[Collected data]
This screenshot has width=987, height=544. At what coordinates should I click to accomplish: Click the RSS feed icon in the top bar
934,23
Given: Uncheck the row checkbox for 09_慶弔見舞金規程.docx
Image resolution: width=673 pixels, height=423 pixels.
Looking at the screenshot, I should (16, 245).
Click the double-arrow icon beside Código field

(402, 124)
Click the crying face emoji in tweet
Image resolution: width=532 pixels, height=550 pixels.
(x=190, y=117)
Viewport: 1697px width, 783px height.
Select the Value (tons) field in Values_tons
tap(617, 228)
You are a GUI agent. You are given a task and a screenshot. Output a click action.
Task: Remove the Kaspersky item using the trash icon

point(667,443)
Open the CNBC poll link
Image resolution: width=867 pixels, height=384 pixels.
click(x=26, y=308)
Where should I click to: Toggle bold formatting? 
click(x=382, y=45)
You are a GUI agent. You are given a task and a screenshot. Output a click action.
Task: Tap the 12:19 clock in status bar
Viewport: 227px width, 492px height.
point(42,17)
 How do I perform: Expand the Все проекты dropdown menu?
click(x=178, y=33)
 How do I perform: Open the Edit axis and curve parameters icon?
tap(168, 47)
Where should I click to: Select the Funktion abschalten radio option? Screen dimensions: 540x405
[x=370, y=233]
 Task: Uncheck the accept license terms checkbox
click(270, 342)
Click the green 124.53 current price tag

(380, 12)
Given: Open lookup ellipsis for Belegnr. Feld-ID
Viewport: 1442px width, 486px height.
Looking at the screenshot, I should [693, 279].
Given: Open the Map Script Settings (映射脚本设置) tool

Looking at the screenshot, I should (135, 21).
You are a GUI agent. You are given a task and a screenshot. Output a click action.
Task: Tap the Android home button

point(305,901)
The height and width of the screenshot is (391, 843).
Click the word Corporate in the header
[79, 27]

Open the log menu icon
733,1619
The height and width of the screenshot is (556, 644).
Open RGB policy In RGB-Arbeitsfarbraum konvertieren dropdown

What needs to be done
Output the records once more, exactly as they stand.

Exercise response
This screenshot has width=987, height=544. At what coordinates should I click to accomplish: Click the RSS feed icon in the top bar
934,23
Given: Uncheck the row checkbox for 09_慶弔見舞金規程.docx
Image resolution: width=673 pixels, height=423 pixels.
Looking at the screenshot, I should (16, 245).
Click the double-arrow icon beside Código field

(402, 124)
Click the crying face emoji in tweet
Image resolution: width=532 pixels, height=550 pixels.
(x=190, y=117)
Viewport: 1697px width, 783px height.
Select the Value (tons) field in Values_tons
tap(617, 228)
You are a GUI agent. You are given a task and a screenshot. Output a click action.
Task: Remove the Kaspersky item using the trash icon

point(667,443)
Open the CNBC poll link
Image resolution: width=867 pixels, height=384 pixels.
click(x=26, y=308)
Where should I click to: Toggle bold formatting? 
click(x=382, y=45)
You are a GUI agent. You are given a task and a screenshot. Output a click action.
Task: Tap the 12:19 clock in status bar
Viewport: 227px width, 492px height.
point(42,17)
 How do I perform: Expand the Все проекты dropdown menu?
click(x=178, y=33)
 How do I perform: Open the Edit axis and curve parameters icon?
tap(168, 47)
Where should I click to: Select the Funktion abschalten radio option? Screen dimensions: 540x405
[x=370, y=233]
 Task: Uncheck the accept license terms checkbox
click(270, 342)
Click the green 124.53 current price tag

(380, 12)
Given: Open lookup ellipsis for Belegnr. Feld-ID
Viewport: 1442px width, 486px height.
Looking at the screenshot, I should [693, 279].
Given: Open the Map Script Settings (映射脚本设置) tool

Looking at the screenshot, I should (135, 21).
You are a GUI agent. You are given a task and a screenshot. Output a click action.
Task: Tap the Android home button

point(305,901)
The height and width of the screenshot is (391, 843).
Click the word Corporate in the header
[79, 27]

Open the log menu icon
733,1619
The height and width of the screenshot is (556, 644).
Open RGB policy In RGB-Arbeitsfarbraum konvertieren dropdown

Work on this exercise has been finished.